- [MATERIAL TO PROCESS]

● ● ● ● ●

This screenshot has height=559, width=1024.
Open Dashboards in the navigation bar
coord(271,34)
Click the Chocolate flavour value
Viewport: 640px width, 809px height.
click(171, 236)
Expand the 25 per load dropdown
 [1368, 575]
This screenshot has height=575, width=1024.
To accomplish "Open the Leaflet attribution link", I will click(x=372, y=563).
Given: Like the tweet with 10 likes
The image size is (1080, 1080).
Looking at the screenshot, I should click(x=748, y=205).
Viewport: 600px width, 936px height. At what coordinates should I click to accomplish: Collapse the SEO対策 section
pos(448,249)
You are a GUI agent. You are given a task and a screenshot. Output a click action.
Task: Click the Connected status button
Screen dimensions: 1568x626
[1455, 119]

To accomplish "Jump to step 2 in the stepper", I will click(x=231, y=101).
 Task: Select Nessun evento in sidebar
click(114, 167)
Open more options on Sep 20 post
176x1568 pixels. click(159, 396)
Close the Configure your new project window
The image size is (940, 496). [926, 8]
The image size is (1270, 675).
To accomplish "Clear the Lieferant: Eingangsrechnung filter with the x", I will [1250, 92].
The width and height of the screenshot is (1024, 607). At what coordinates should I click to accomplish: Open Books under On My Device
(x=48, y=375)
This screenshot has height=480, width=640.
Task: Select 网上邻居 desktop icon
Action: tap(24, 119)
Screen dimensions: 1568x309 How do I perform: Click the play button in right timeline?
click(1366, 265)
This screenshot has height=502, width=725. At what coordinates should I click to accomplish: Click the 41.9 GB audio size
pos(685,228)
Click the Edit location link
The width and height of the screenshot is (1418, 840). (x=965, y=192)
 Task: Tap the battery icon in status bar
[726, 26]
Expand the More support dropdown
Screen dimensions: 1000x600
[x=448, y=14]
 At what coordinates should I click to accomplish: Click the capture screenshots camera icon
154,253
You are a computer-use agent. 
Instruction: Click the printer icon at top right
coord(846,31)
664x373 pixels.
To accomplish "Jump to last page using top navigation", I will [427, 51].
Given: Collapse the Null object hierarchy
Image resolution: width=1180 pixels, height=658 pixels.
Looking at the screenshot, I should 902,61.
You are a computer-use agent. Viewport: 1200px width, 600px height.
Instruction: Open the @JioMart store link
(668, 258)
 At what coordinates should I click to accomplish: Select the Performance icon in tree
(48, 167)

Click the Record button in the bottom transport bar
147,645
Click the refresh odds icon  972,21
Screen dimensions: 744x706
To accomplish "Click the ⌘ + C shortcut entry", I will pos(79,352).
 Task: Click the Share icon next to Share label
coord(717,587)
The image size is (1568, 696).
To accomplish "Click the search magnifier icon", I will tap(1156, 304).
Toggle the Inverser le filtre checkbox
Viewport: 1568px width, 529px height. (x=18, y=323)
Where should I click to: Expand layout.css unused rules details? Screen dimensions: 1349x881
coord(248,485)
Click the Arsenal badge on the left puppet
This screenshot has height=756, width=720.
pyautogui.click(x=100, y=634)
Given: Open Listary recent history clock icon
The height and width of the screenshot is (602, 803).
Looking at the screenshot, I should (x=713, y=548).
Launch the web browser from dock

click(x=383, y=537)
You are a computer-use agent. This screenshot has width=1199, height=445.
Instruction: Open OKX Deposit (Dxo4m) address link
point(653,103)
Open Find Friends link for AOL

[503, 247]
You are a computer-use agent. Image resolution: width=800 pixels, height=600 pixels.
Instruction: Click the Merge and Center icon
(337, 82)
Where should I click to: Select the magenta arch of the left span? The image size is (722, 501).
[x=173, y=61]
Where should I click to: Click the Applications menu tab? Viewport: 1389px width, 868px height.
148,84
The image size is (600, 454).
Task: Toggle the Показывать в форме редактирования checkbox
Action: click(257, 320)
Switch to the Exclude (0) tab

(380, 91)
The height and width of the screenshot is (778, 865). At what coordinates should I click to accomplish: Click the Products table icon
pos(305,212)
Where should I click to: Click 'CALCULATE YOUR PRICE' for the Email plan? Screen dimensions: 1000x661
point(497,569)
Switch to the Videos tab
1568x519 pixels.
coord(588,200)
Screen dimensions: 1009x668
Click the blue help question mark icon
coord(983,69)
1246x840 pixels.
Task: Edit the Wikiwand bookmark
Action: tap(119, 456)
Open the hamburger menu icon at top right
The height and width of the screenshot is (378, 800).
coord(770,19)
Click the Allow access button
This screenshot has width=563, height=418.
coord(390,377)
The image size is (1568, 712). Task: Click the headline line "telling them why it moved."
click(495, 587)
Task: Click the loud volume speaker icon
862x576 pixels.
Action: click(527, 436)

● ● ● ● ●

- [WORK TO BE COMPLETED] Every record above needs to be returned in full, exactly.

- [EXERCISE RESPONSE]
This screenshot has height=559, width=1024.
Open Dashboards in the navigation bar
coord(271,34)
Click the Chocolate flavour value
Viewport: 640px width, 809px height.
click(171, 236)
Expand the 25 per load dropdown
 [1368, 575]
This screenshot has height=575, width=1024.
To accomplish "Open the Leaflet attribution link", I will click(x=372, y=563).
Given: Like the tweet with 10 likes
The image size is (1080, 1080).
Looking at the screenshot, I should click(x=748, y=205).
Viewport: 600px width, 936px height. At what coordinates should I click to accomplish: Collapse the SEO対策 section
pos(448,249)
You are a GUI agent. You are given a task and a screenshot. Output a click action.
Task: Click the Connected status button
Screen dimensions: 1568x626
[1455, 119]

To accomplish "Jump to step 2 in the stepper", I will click(x=231, y=101).
 Task: Select Nessun evento in sidebar
click(114, 167)
Open more options on Sep 20 post
176x1568 pixels. click(159, 396)
Close the Configure your new project window
The image size is (940, 496). [926, 8]
The image size is (1270, 675).
To accomplish "Clear the Lieferant: Eingangsrechnung filter with the x", I will [1250, 92].
The width and height of the screenshot is (1024, 607). At what coordinates should I click to accomplish: Open Books under On My Device
(x=48, y=375)
This screenshot has height=480, width=640.
Task: Select 网上邻居 desktop icon
Action: tap(24, 119)
Screen dimensions: 1568x309 How do I perform: Click the play button in right timeline?
click(1366, 265)
This screenshot has height=502, width=725. At what coordinates should I click to accomplish: Click the 41.9 GB audio size
pos(685,228)
Click the Edit location link
The width and height of the screenshot is (1418, 840). (x=965, y=192)
 Task: Tap the battery icon in status bar
[726, 26]
Expand the More support dropdown
Screen dimensions: 1000x600
[x=448, y=14]
 At what coordinates should I click to accomplish: Click the capture screenshots camera icon
154,253
You are a computer-use agent. 
Instruction: Click the printer icon at top right
coord(846,31)
664x373 pixels.
To accomplish "Jump to last page using top navigation", I will [427, 51].
Given: Collapse the Null object hierarchy
Image resolution: width=1180 pixels, height=658 pixels.
Looking at the screenshot, I should 902,61.
You are a computer-use agent. Viewport: 1200px width, 600px height.
Instruction: Open the @JioMart store link
(668, 258)
 At what coordinates should I click to accomplish: Select the Performance icon in tree
(48, 167)

Click the Record button in the bottom transport bar
147,645
Click the refresh odds icon  972,21
Screen dimensions: 744x706
To accomplish "Click the ⌘ + C shortcut entry", I will pos(79,352).
 Task: Click the Share icon next to Share label
coord(717,587)
The image size is (1568, 696).
To accomplish "Click the search magnifier icon", I will tap(1156, 304).
Toggle the Inverser le filtre checkbox
Viewport: 1568px width, 529px height. (x=18, y=323)
Where should I click to: Expand layout.css unused rules details? Screen dimensions: 1349x881
coord(248,485)
Click the Arsenal badge on the left puppet
This screenshot has height=756, width=720.
pyautogui.click(x=100, y=634)
Given: Open Listary recent history clock icon
The height and width of the screenshot is (602, 803).
Looking at the screenshot, I should (x=713, y=548).
Launch the web browser from dock

click(x=383, y=537)
You are a computer-use agent. This screenshot has width=1199, height=445.
Instruction: Open OKX Deposit (Dxo4m) address link
point(653,103)
Open Find Friends link for AOL

[503, 247]
You are a computer-use agent. Image resolution: width=800 pixels, height=600 pixels.
Instruction: Click the Merge and Center icon
(337, 82)
Where should I click to: Select the magenta arch of the left span? The image size is (722, 501).
[x=173, y=61]
Where should I click to: Click the Applications menu tab? Viewport: 1389px width, 868px height.
148,84
The image size is (600, 454).
Task: Toggle the Показывать в форме редактирования checkbox
Action: click(257, 320)
Switch to the Exclude (0) tab

(380, 91)
The height and width of the screenshot is (778, 865). At what coordinates should I click to accomplish: Click the Products table icon
pos(305,212)
Where should I click to: Click 'CALCULATE YOUR PRICE' for the Email plan? Screen dimensions: 1000x661
point(497,569)
Switch to the Videos tab
1568x519 pixels.
coord(588,200)
Screen dimensions: 1009x668
Click the blue help question mark icon
coord(983,69)
1246x840 pixels.
Task: Edit the Wikiwand bookmark
Action: tap(119, 456)
Open the hamburger menu icon at top right
The height and width of the screenshot is (378, 800).
coord(770,19)
Click the Allow access button
This screenshot has width=563, height=418.
coord(390,377)
The image size is (1568, 712). Task: Click the headline line "telling them why it moved."
click(495, 587)
Task: Click the loud volume speaker icon
862x576 pixels.
Action: click(527, 436)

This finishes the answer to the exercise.